This paper investigates the worst-case value problem for parity objectives in multi-environment Markov decision processes (MEMDPs): determining whether a strategy exists that ensures the infimum probability of satisfying the parity objective across all environments equals one, and computing the supremum of this infimum. The authors establish that deciding whether the value equals one is PSPACE-complete in general, but becomes polynomial-time solvable when the number of environments is fixed. They prove that pure strategies suffice for almost-sure satisfaction, whereas general approximation requires randomization. Moreover, they devise the first double-exponential-space approximation algorithm for computing the worst-case value. This work uncovers a fundamental decidability gap between MEMDPs and partially observable MDPs (POMDPs), establishes an efficient decision framework for MEMDPs with a bounded number of environments, and provides the first algorithm for approximating the value of parity objectives in MEMDPs.

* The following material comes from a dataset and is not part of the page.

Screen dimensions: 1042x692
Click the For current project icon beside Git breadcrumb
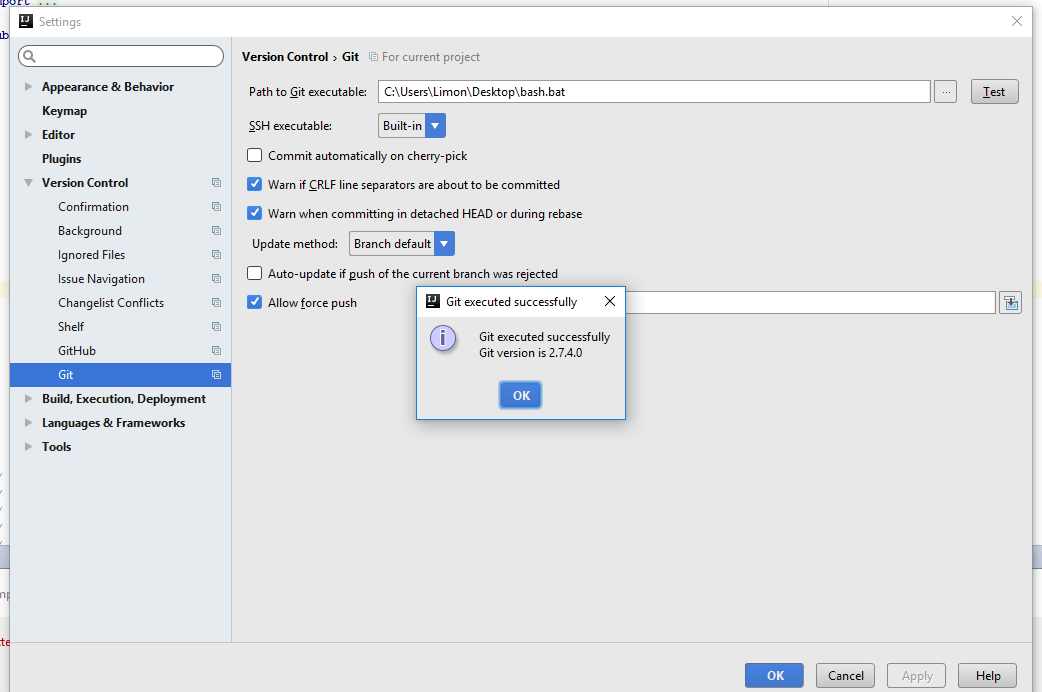(375, 57)
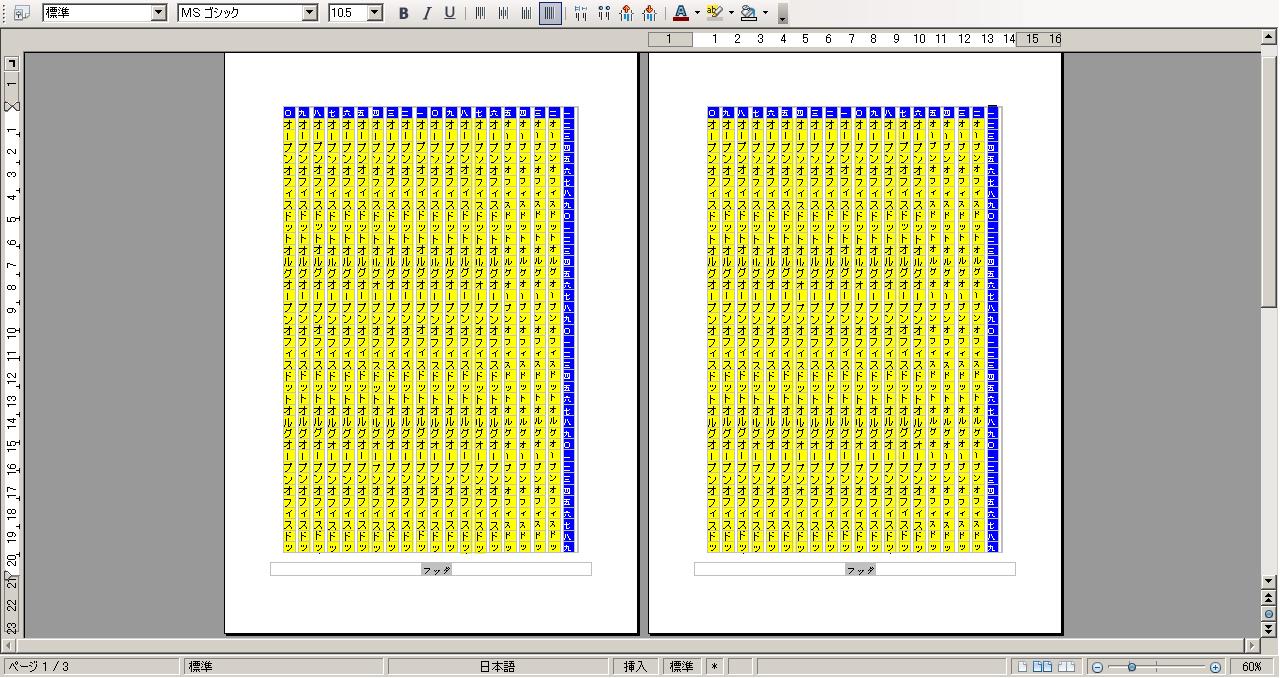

We consider multiple-environment Markov decision processes (MEMDP), which consist of a finite set of MDPs over the same state space, representing different scenarios of transition structure and probability. The value of a strategy is the probability to satisfy the objective, here a parity objective, in the worst-case scenario, and the value of an MEMDP is the supremum of the values achievable by a strategy. We show that deciding whether the value is 1 is a PSPACE-complete problem, and even in P when the number of environments is fixed, along with new insights to the almost-sure winning problem, which is to decide if there exists a strategy with value 1. Pure strategies are sufficient for theses problems, whereas randomization is necessary in general when the value is smaller than 1. We present an algorithm to approximate the value, running in double exponential space. Our results are in contrast to the related model of partially-observable MDPs where all these problems are known to be undecidable.